A faca improvisada é tão boa quanto as da cozinha, mas não corta muito bem.
Vejo seus últimos momentos em seus olhos, o brilho desaparece em menos de um segundo, é tão interessante esses olhos azuis perdendo a vida, que escorre com o sangue para fora de seu corpo.
O dia é belo, com a escuridão da cidade de baixo. Seus choros e lamentos já acabaram, durma bem.
Dia anterior
Acordo e olho para a parede de ferro a minha frente, Aiden dorme tranquilamente na cama embaixo, a sirene ainda nem tocou, mas posso ouvir o badalar dos enfeites que permanecem na janela balançando.
Sem fazer barulho desço da cama e ando pelo quarto infestado de brinquedos, piso em alguns que machucam meus pés e saio do quarto.
O corredor está cheio de nada, como toda manhã, vou para a fonte fazer pedidos.
Ando pelo corredor até as escadas, o tapete vermelho faz cócegas, o cheiro da manhã é tranquilizante.
Abro a porta da frente e vejo a cidade mais bela que já vi, e a única.
Caminho tranquilo até a fonte, ninguém na cidade, nenhum barulho a não ser os meus passos ecoando nessa grande caverna.
Viro em ruas que memorizei ao longo dos anos vivendo aqui, e chego a um lugar escuro mas ainda iluminado o bastante para ver o caminho.
Um som estranho interrompe o silêncio, um som feminino e incomum, é como se gemesse de dor e tentasse correr.
Vou para um canto entre casas e olho escondido, um garoto está batendo em uma garota, seu rosto está absolutamente ensanguentado, e ela respira ofegante tentando se defender.

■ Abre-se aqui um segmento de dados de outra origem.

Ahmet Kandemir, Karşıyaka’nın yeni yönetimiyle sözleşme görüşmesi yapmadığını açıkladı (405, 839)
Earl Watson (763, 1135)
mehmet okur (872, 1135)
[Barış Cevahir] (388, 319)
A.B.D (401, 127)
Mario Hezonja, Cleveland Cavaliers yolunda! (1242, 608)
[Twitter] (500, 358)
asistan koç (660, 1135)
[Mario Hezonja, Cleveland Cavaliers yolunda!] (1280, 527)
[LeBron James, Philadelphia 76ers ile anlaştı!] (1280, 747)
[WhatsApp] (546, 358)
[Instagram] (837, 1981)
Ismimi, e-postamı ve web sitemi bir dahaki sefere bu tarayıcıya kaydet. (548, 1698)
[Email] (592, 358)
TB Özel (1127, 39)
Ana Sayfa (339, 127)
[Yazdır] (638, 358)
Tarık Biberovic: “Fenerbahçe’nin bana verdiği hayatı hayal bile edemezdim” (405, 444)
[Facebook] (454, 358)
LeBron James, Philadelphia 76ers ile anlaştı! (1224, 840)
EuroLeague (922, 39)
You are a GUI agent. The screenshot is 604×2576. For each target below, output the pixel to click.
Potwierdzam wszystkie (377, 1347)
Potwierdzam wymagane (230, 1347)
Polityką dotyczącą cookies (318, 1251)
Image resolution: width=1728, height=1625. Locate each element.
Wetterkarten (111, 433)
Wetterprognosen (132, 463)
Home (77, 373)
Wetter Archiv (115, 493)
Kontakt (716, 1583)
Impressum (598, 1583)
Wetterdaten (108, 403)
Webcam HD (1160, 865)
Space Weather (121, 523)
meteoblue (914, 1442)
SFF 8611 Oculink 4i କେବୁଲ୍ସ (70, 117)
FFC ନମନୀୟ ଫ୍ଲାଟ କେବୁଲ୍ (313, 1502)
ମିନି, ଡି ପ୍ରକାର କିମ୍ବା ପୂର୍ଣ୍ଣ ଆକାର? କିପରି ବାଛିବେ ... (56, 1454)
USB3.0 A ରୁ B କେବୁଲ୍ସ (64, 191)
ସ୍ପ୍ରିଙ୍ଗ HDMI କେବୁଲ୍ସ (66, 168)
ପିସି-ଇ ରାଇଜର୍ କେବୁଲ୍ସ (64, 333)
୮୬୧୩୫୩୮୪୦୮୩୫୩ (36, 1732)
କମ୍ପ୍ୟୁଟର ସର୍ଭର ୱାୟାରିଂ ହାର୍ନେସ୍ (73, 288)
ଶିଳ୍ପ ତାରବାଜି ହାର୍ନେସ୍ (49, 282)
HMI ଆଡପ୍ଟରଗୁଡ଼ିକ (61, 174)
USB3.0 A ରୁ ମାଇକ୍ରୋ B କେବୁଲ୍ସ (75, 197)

- Por favor... - fala ela baixinho.
- Por favor? Você é tão bonita Jenny. - fala ele.
- Vai logo Zac alguém pode nos ver. - fala outro garoto atrás dele, conto cinco no total.
- Calma, ninguém vai nos ver. - fala Zac, e bate mais na garota, chutes e socos. - Vamos ver como você é Jenny.
- Não, não Zac. - fala ela segurando a roupa que ele tenta rasgar.
Ele tenta tirar o cinto mas um deles me vê.
- Tem alguém ali. - grita ele.
- É só um menino, peguem ele. - fala Zac.
Os garotos vem em minha direção e corro tentando voltar para casa, eles são duas vezes maior que eu e chegam cada vez mais perto até me empurrar, então caio.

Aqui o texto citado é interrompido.